Once I landed on using a DFS algorithm, I needed to figure out how to make it applicable to this particular problem. I knew I'd want to start in the upper-left corner of the grid (at coordinates 0, 0), and do *something* once I encountered a grid space that equaled 1. If we encounter a grid space that equals 1, then we know we've hit an island, and we'll need to explore the surrounding grid elements to see just how large this island is.

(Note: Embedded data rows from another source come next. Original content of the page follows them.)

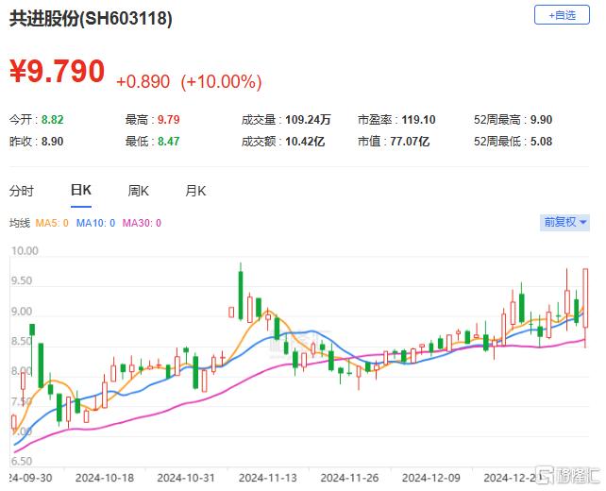Image resolution: width=606 pixels, height=491 pixels.
Task: Expand the 前复权 adjustment dropdown
Action: point(564,223)
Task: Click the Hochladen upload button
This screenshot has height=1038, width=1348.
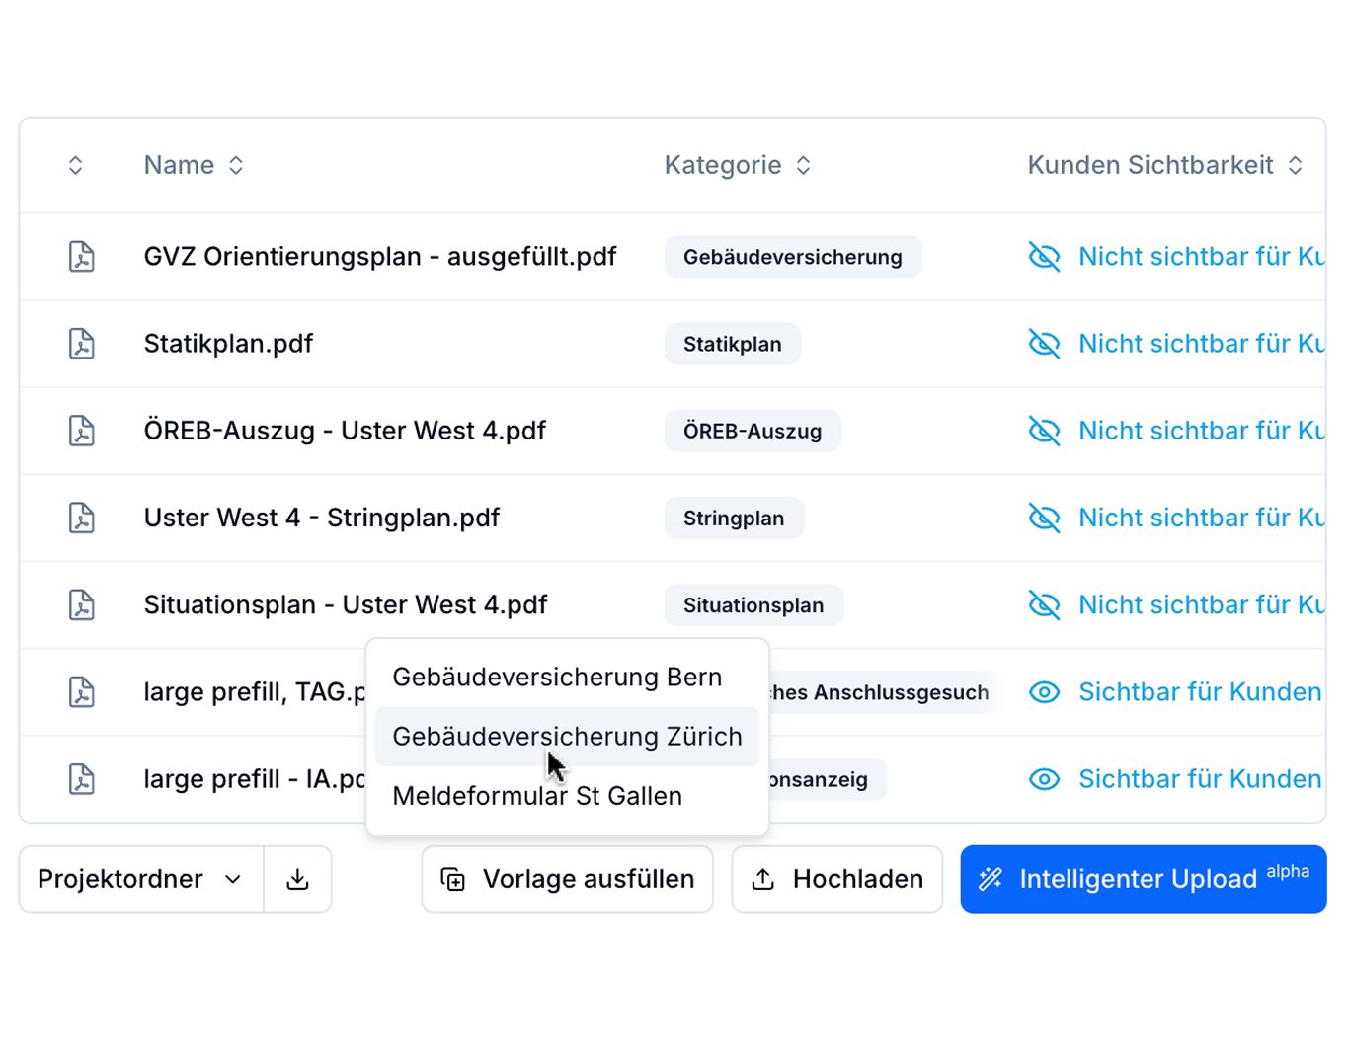Action: pos(836,879)
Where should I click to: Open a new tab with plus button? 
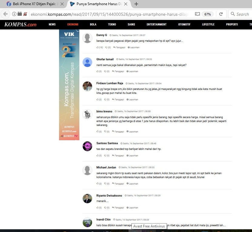click(136, 4)
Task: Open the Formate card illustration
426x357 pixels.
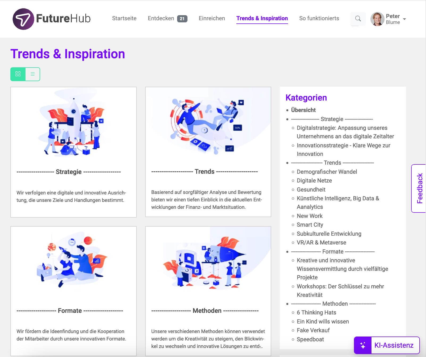Action: [73, 261]
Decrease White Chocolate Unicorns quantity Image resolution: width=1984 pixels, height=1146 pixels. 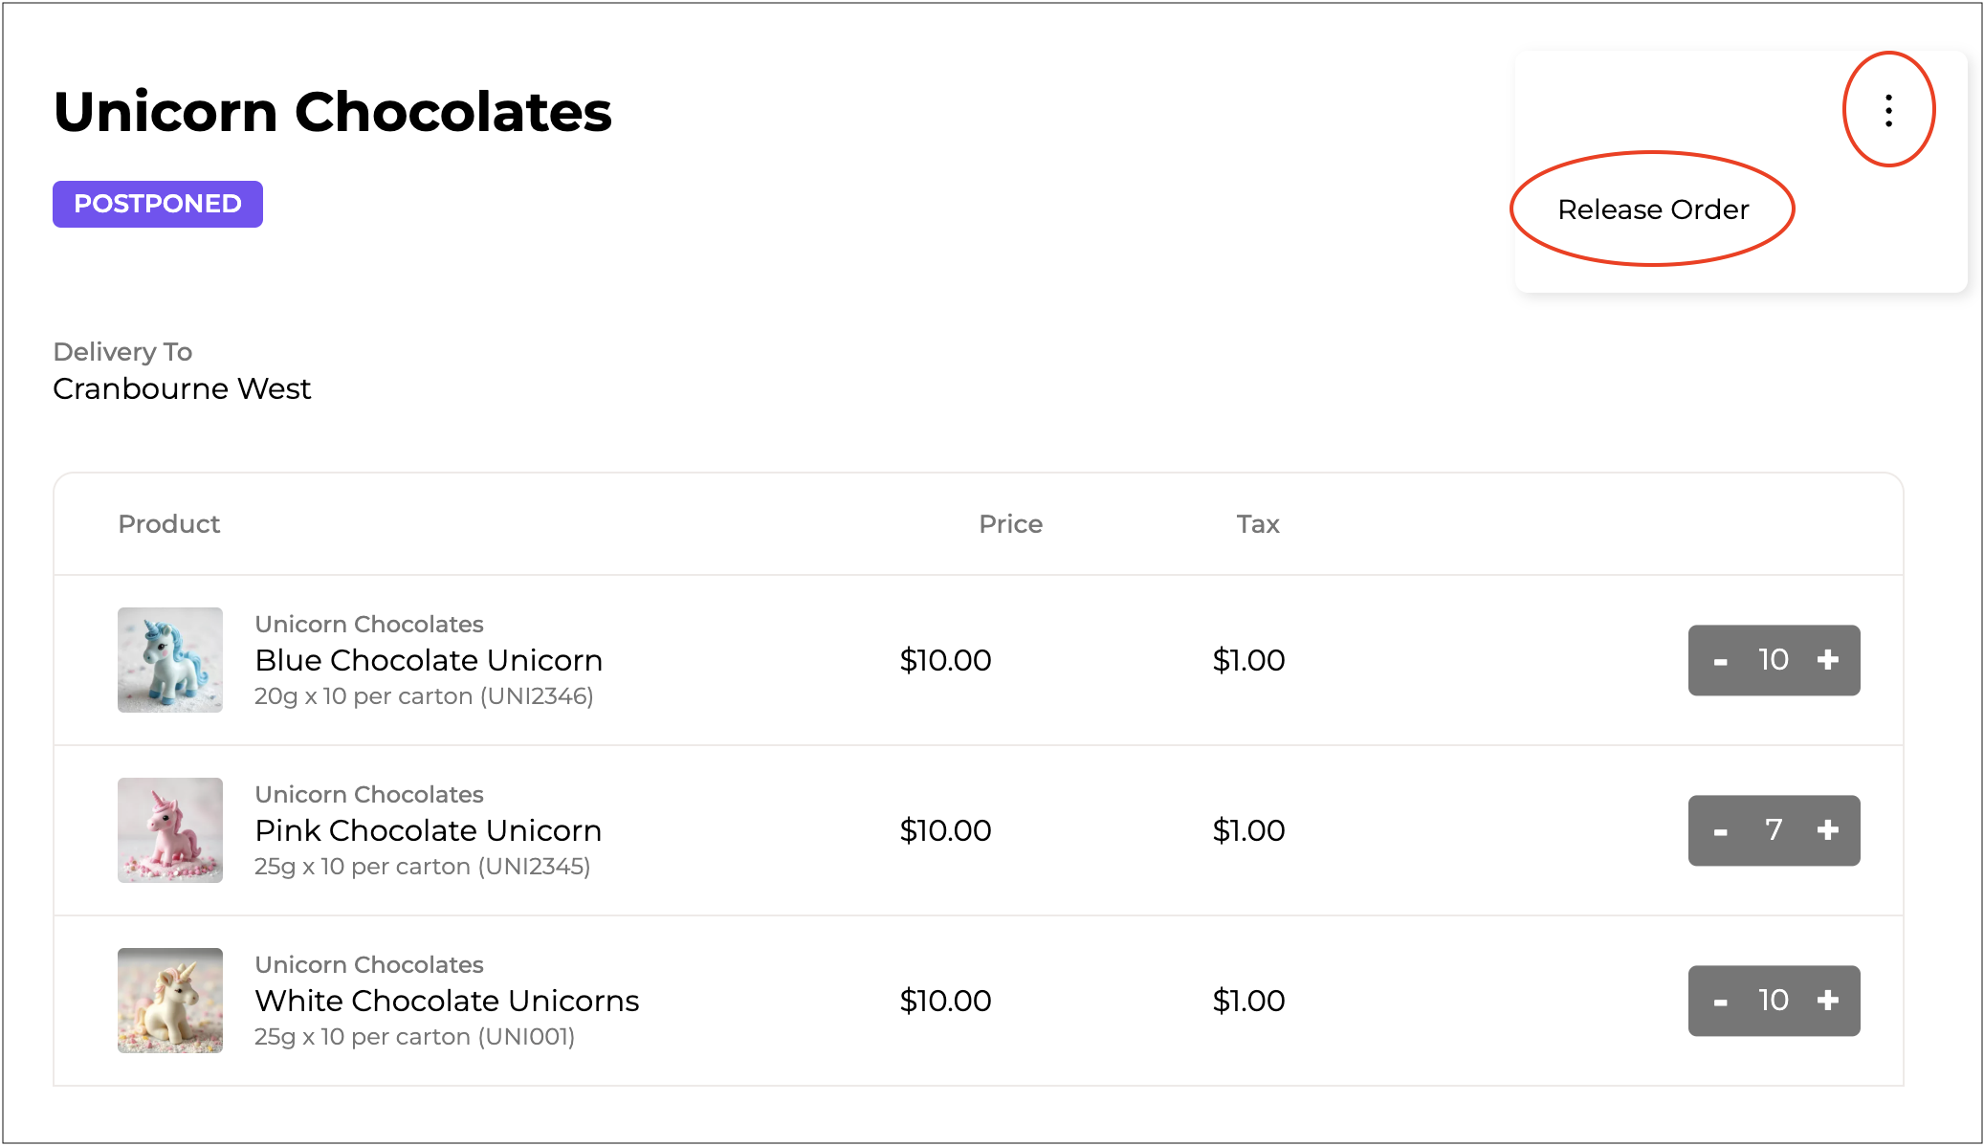1720,1002
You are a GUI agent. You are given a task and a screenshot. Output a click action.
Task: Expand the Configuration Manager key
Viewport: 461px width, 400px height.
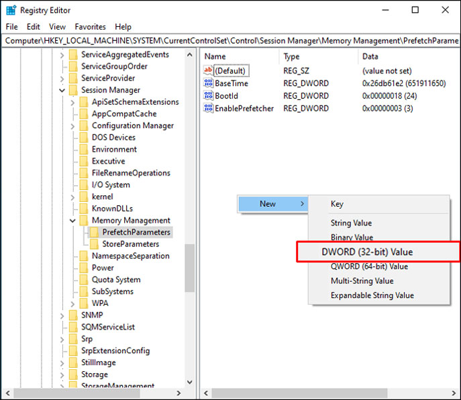(x=72, y=126)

The rough, overall plan of attack is to iterate through our grid, and whenever we find a '1', flip the '1' to a '0' and then run DFS on all adjacent spaces until we've exhausted the entire grid. Running DFS recursively using a starting space that equals 1 should allow us to obtain the 'total size' of the island, which we could then use to actually keep a running count of the total number of islands.

# The Solution

Almost always, the first thing I'll do before diving into the meat of the algorithm is to think of possible edge cases. I usually don't catch all of them at this stage, but the usual edge cases I'll write first is if the input is 0, empty, null, None, etc.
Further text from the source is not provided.